Patches: Pull or Push ?
Most people prefer to disagree with the masses on whether they like sunny side up or scrambled eggs. And the form of getting patches is no different. If you ask an IT administrator (which is the person applying patches in most corporate organizations) they will tell you horror stories of how patches can go wrong and would be happy to give you examples of why every patch needs to be individually tested before deploying.
But my dad, for example, doesn't care about patches, and while he won't go out of the way to install a patch, he may be ok with patches being pushed to him automatically.
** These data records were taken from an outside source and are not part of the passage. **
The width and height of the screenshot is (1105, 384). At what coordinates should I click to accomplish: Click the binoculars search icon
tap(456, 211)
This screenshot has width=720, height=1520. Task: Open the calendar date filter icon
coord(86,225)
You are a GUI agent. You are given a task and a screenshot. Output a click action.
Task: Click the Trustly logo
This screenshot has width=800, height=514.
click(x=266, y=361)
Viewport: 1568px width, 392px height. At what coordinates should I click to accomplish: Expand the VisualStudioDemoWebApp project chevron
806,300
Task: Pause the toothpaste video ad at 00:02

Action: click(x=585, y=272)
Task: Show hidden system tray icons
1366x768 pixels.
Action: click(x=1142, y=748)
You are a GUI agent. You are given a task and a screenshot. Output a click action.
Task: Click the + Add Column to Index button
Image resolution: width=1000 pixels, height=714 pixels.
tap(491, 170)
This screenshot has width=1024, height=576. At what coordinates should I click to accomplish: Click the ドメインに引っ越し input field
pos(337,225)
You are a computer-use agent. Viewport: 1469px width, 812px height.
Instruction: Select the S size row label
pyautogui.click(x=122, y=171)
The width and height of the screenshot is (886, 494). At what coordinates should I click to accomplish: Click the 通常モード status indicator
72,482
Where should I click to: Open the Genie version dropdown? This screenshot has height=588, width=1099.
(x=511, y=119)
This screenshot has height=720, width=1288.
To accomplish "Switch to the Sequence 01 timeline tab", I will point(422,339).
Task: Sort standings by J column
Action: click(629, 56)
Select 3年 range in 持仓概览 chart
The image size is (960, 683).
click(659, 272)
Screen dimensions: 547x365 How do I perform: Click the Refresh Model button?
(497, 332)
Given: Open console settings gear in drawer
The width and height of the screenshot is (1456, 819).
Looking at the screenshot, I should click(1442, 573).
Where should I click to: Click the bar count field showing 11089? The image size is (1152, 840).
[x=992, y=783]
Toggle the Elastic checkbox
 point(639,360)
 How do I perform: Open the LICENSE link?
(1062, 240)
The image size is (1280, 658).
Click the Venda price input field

This debate reminds me of another interesting debate in the Web-Operations world about "continuous deployment". In that case the debate was whether applications should be deployed in scheduled releases (for example every quarter) or whether it should be released as things gets developed and pushed.
If you think about this a little more it would be very clear that the developers who build the patches are the ones who first need to be ready to do "continuous deployment". The confidence of every patch is directly proportional to the robustness of test infrastructure... and the unit-tests and integration-tests which are associated with it. For products where there are test-gaps it makes sense for IT administrators to constantly monitor and test every single patch before its deployed.
So that brings us back to "Pull or Push". Because of the increase in number of recent attacks, I am now very conscious about what products I use on a daily basis and try very hard to pick those which can auto-update without nagging me. And they are usually the ones which have robust test infrastructure to allow "continuous deployment"... which in turn means that they are usually the ones which have better test coverage of their products and are the ones which can quickly patch something bad very quickly with confidence (like a 0-day).
I do understand that mistakes in 'Push' based patches can be very expensive, but they are still more secure for end users when it comes to privacy and security.
The reason why I was thinking about this is that Adobe released a patch today.. hope you noticed. I just wish it would auto-update devices where have it installed... its easy to forget to update devices, and in general not doing silent auto-update makes me worried that they are not super confident about their test infrastructure.